Oh, which brings up one more thing, why did it take two weeks plus to recover? I’m guessing here, so assume this is absolute speculation, not knowledge. They perhaps didn’t know where the backups were kept and it took them a while to locate them and validate them. Possibly. They might never have done a restore with any of the systems before, so there was a lot of trial and error and fumbling until everything was back online. You need to practice recovering your systems so you can do it when you’re under pressure.

Story Sources

This was (and is again, they’re back, reincarnated after selling the domain name) a blog hosting software. They were running , I think, SQL Server (for sure, some type of SQL database). According to several reports including this one from Tech Crunch there was nothing even approaching a backup in place. Instead, they were relying on the fact that they had a RAID array as their “backup”.

What Happened

Through some series of circumstances, entire databases were dropped. RAID, which is meant to backup HARDWARE, not data, simply did what it was supposed to do and dropped the databases on the mirrored drives, as instructed. Poof. Gone Daddy Gone.

What Should Have Happened

Oh, I don’t know, maybe if they had SET UP A BACKUP PROCESS instead of assuming that hardware redundancy was the same thing as having a backup. For those unclear about the issue, it isn’t. You need to have a backup. Further, you should have a backup that goes offsite. Buildings burn/flood/fall/collapse/get hit by meteors/get stepped on by Godzilla/lose power/have roofs collapse (sometimes not even from Godzilla). And it’s not like, in this case, there wasn’t a warning. You need to take a backup of your data, and you need to have a copy of that backup somewhere other than your building. That’s assuming that your entire business is built around the data. If it’s completely unimportant (your collection of LOLCat pictures for example), then sure, maybe take a backup, maybe not. But if your business is built around that data, protect it. Back it up, or watch it go away.

Sorry, but this one bothers me. It’s not just that a company apparently made a mistake , a hosting company was also involved and they also made a mistake. This many people shouldn’t make this many mistakes.

Story Sources


This isn’t the same thing at all. Instead of a database, we’re talking about files, but the story is so perfect an illustration of my entire point that I have to include it.

What Happened

This one is a classic. Someone basically issued ‘DELETE *.*’ to their file system… the one that stored the movie under production at the time, Toy Story 2. When they went to their backups, they found that they had been failing for over a month. This was late in production and they would have to recreate at least a year’s worth of work to get everything back online.

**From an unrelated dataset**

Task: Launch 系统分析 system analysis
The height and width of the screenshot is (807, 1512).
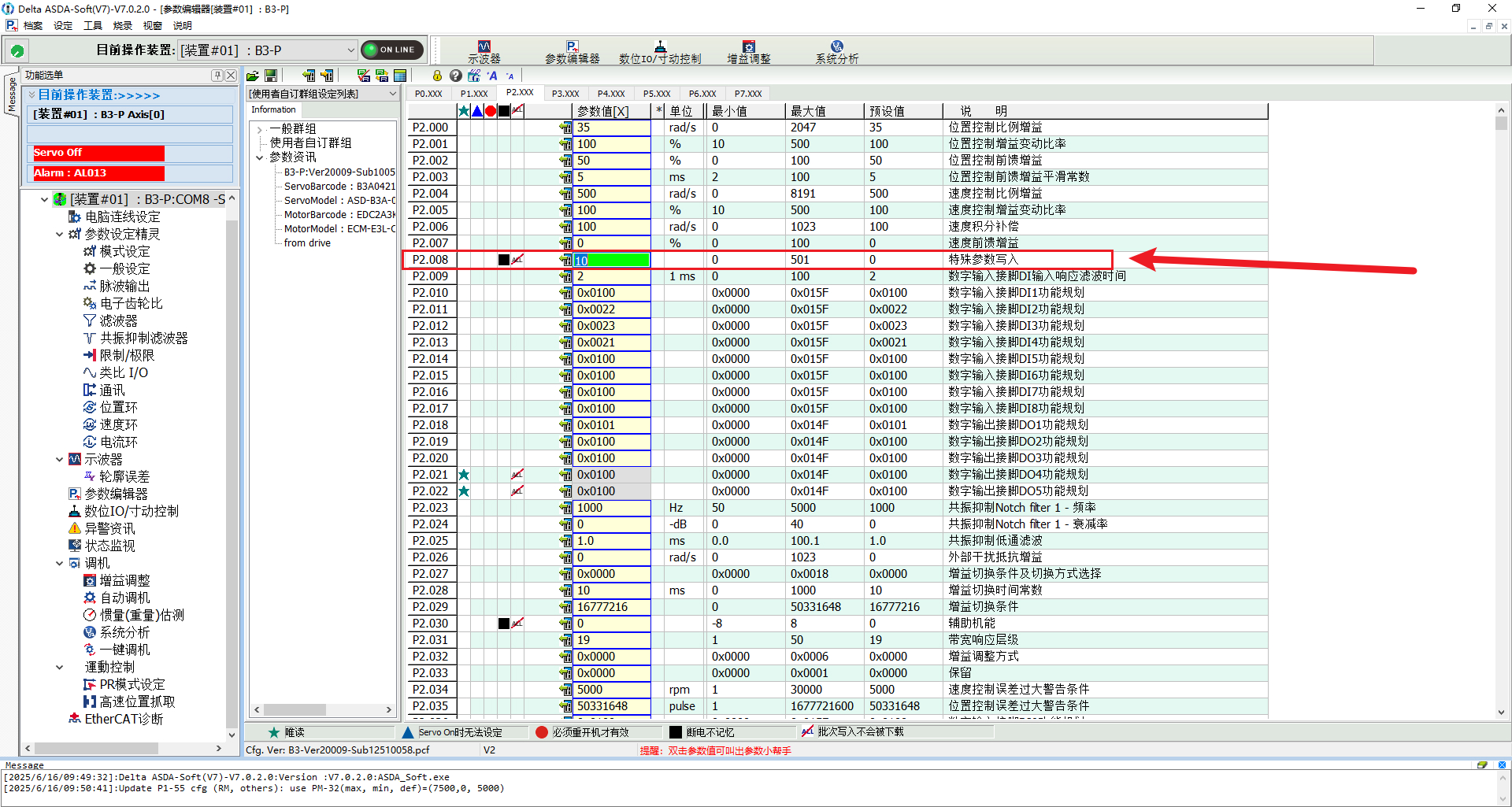Action: tap(836, 52)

Luckily, for all of us, the head geek had been copying the movie to her home computer to show her kids. So she had it, complete and intact.

What Should Have Happened

We’re back to validating your backups. You simply can’t assume that the backup is good. You have to get some method of validation. If you don’t validate the backups, you’re left with nothing but a ball of confusion.

Story Source


The score is two dead for certain, one resurrected and one “nothing to see here, move along.” However, each of these was a completely catastrophic data loss which could have been prevented with a few simple steps:

  • Take a backup of your databases
  • Validate your backups through testing
  • Validate your databases through consistency checks
  • Move a copy of the backups offsite
  • Test your restore process

Yes, all of this is extra labor, but none of it is difficult or unknown. There are studies that show that small-to-medium businesses are not prepared and, will, in fact, go out of business due to data loss (although the precise numbers are absolutely in dispute). This information is available to businesses, insurance companies and data professionals. In short, you have no excuses. If you’re not doing backups, testing backups, and monitoring backups, you’re just waiting for a résumé generating event (RGE) to occur.